10) There's an action sequence in this where the shark leaps from the lake over two characters (in slow motion, of course), sails over a pair of characters, chomps a woman from the knees up and leaves only her boots on the shore, and somehow winds up back in the lake. I've actually lost sleep trying to figure out the physics of this one. Josh said the attack was "Free Willy style," if that helps you imagine it.

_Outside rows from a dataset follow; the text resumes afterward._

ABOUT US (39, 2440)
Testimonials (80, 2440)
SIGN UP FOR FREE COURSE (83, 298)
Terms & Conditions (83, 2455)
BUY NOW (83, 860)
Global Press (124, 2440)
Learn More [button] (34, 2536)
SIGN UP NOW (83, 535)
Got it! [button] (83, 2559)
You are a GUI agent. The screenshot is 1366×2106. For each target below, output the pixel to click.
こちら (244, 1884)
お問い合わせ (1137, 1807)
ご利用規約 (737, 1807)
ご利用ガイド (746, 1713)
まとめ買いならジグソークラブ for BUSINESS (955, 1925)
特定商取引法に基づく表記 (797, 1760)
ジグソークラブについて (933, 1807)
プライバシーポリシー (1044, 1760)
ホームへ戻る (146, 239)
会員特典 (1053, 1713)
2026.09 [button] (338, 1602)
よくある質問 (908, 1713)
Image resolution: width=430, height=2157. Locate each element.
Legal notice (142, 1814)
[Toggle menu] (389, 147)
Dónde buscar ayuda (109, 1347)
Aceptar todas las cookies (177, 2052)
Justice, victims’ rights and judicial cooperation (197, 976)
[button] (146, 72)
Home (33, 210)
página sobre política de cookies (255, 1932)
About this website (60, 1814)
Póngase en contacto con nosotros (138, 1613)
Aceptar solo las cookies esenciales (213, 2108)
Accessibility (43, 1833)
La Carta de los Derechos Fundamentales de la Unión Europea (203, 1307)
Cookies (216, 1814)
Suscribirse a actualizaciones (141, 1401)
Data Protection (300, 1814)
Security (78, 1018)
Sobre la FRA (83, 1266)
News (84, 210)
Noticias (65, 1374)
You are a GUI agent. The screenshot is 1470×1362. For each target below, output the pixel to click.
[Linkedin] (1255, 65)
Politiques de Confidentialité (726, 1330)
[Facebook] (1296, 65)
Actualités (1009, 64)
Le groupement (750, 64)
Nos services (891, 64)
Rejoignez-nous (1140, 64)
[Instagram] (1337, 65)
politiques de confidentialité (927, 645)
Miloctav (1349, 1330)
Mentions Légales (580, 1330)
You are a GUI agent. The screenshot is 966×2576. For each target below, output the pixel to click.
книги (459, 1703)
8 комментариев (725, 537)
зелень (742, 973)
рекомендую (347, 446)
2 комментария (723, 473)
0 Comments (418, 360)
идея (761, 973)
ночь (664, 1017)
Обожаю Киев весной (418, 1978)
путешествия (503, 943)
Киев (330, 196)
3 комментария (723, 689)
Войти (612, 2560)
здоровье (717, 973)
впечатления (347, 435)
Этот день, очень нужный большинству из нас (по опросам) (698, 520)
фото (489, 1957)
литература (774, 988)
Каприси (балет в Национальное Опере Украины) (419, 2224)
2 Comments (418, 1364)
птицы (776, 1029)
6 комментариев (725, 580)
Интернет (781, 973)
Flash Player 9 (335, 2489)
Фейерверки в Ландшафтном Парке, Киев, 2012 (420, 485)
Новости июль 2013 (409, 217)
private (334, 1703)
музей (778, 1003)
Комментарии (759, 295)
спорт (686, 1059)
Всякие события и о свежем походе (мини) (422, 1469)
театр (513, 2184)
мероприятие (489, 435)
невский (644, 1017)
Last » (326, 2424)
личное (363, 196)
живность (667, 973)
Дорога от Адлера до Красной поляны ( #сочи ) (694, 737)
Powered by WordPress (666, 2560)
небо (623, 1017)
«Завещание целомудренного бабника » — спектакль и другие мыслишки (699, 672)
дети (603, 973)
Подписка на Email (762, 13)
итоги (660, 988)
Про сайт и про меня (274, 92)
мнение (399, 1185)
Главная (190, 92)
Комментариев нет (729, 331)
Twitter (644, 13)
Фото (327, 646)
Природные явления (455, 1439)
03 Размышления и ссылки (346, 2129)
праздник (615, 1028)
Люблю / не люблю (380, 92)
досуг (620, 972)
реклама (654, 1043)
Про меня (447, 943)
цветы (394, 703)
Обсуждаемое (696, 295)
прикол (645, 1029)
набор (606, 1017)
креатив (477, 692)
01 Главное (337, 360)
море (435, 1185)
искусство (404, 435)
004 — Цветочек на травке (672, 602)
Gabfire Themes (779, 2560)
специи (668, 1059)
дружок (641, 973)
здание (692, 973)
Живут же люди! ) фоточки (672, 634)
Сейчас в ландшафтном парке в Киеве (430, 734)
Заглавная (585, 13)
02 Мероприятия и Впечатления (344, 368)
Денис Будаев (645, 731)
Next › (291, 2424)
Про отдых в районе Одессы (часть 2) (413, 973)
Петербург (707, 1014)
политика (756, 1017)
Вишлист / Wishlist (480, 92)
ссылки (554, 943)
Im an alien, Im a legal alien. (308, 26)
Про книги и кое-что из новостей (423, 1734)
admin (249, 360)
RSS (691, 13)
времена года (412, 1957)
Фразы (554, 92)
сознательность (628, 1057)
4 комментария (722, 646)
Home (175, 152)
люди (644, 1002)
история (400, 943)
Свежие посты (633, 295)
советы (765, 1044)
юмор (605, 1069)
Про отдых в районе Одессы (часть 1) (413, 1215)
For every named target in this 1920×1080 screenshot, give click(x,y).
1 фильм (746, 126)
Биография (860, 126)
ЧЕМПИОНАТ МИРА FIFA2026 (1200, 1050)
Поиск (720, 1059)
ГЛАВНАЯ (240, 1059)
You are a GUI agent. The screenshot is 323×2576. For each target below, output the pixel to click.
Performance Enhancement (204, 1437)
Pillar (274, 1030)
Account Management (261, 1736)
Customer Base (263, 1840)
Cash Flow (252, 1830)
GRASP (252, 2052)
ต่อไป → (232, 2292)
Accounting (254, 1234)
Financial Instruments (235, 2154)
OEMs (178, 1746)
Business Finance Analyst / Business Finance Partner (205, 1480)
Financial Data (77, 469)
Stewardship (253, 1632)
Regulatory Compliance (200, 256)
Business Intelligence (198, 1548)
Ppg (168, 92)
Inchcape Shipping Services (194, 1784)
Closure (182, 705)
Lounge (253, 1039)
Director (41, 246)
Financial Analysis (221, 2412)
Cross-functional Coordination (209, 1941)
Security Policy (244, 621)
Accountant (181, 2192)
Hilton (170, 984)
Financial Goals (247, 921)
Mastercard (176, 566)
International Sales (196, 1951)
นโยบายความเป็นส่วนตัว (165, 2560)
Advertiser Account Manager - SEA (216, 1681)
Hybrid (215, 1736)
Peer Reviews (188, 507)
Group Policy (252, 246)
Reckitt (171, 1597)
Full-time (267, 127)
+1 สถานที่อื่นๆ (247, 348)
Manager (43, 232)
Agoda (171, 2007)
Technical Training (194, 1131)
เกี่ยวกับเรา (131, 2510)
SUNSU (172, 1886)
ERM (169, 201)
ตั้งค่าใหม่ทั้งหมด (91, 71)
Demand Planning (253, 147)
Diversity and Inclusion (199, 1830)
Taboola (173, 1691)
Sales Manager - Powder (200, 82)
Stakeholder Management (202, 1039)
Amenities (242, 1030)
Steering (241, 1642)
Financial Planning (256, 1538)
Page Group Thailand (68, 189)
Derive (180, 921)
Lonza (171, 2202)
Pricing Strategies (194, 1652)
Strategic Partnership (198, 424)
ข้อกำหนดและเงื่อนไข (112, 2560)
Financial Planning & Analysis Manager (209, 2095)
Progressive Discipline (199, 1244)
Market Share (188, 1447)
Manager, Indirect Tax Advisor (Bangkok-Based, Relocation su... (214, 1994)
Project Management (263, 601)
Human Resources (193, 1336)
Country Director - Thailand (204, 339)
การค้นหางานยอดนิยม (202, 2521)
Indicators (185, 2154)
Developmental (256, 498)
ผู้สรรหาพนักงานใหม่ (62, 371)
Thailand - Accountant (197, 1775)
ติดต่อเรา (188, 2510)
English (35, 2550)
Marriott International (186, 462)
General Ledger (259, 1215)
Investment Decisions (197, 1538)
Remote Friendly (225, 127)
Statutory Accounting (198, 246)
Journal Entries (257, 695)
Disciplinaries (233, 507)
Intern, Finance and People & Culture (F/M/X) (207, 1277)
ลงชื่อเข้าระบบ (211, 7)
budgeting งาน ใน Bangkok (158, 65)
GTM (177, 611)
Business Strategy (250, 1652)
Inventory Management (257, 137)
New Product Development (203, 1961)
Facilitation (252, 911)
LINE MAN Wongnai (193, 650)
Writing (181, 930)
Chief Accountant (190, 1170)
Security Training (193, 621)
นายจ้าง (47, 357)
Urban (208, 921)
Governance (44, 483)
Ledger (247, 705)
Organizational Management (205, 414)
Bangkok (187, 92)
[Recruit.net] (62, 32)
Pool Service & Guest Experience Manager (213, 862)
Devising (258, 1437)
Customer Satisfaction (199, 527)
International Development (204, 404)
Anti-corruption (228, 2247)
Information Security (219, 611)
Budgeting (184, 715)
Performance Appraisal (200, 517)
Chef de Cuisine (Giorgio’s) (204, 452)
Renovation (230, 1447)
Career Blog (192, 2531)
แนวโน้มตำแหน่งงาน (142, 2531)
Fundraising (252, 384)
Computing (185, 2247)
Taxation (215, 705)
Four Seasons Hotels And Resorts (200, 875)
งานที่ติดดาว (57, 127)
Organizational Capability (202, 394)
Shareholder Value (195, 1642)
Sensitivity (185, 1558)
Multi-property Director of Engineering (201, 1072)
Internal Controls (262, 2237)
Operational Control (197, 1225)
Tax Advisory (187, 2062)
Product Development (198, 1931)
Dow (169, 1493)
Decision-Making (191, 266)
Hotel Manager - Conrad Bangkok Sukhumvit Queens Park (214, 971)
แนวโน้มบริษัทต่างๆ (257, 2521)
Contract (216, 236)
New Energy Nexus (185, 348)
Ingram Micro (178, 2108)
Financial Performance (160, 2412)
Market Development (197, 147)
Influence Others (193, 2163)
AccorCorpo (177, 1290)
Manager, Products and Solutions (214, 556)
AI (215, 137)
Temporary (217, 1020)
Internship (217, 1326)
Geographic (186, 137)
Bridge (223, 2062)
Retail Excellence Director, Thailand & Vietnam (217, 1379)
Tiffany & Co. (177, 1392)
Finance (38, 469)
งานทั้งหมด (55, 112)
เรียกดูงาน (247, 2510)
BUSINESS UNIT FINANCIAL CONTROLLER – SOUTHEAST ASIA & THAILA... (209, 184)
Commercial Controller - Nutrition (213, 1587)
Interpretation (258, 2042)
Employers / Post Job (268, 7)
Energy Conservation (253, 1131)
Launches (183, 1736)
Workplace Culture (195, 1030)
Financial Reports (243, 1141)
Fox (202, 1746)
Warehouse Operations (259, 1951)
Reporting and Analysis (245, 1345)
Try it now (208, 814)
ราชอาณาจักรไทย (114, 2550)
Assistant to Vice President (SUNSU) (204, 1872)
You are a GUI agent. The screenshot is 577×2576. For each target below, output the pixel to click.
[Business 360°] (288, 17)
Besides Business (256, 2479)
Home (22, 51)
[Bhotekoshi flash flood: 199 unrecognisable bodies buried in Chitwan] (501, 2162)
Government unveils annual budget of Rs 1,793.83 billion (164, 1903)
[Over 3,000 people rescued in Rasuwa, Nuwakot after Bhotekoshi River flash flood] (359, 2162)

11) Vin Diesel might be in this movie.

12) There's an extra ending scene featuring some beer guzzlers sitting in lawn chairs on a giant rock. Yes, it does set up a sequel, probably something called Son of Jurassic Shark, and the way they introduce the idea manages to be juvenile, pervy, and idiotic simultaneously.

13) Cleverly, they added a reference to a painting by John Singleton Copley. This one:


Get it? Brett Kelly might be a genius.

14) Nobody ever stays wet in this movie.

15) The best performance (and by that, I mean the worst performance) is by Angela Parent as the leader of the band of art thieves. She's over-the-top in all the right ways and has an unexplainable accent. I think it might be a Canadian accent.

16) There's nothing else you need to know about Jurassic Shark.

1 comment:

Shane said...

I apologize if I offended you. I didn't realize the director's mother would someday stumble onto my little blog here.